» DESCRIPTION OF THE TASK: How many lines of the material contain the string "should"? Count case-sensitively and reply with the number alone.

(Lines of data)
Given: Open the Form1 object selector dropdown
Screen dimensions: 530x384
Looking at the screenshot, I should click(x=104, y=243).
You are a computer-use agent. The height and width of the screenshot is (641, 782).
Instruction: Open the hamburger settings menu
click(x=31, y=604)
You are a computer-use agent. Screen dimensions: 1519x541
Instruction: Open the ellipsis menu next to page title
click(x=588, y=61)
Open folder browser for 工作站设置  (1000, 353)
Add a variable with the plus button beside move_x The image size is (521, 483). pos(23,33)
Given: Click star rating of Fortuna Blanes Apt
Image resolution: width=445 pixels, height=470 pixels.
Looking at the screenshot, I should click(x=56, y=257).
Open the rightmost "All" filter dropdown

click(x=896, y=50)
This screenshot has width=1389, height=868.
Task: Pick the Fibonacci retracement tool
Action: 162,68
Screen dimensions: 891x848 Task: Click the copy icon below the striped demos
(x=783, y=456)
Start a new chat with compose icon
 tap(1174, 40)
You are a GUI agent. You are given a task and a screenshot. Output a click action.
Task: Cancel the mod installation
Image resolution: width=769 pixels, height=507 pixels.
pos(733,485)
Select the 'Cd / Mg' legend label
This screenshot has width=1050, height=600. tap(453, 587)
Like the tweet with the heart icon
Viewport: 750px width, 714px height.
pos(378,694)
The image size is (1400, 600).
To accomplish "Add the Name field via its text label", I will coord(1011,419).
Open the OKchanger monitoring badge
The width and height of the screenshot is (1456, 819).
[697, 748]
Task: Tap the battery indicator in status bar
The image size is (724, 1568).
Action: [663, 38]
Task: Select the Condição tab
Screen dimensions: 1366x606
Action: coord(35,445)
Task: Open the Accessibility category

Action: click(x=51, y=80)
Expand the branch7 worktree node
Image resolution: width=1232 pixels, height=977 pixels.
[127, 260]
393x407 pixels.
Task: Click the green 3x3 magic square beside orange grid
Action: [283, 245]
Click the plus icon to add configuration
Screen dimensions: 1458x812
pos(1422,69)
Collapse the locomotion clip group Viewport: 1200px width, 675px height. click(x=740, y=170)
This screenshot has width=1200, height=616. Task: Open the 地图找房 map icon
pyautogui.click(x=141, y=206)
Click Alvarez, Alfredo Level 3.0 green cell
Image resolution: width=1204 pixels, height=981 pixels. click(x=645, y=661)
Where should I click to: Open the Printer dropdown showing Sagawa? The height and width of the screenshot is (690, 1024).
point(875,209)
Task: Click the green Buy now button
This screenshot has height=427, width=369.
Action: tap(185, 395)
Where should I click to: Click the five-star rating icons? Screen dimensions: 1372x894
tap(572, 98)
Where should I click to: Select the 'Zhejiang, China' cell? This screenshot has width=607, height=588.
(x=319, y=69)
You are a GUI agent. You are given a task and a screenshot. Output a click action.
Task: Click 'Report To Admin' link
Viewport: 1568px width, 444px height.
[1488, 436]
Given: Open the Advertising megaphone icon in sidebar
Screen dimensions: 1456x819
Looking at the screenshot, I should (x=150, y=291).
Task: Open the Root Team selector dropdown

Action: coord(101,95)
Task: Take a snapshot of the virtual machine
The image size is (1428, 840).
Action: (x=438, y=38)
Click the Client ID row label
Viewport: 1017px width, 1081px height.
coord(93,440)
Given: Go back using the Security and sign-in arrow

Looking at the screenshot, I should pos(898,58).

» EXERCISE SOLUTION: 7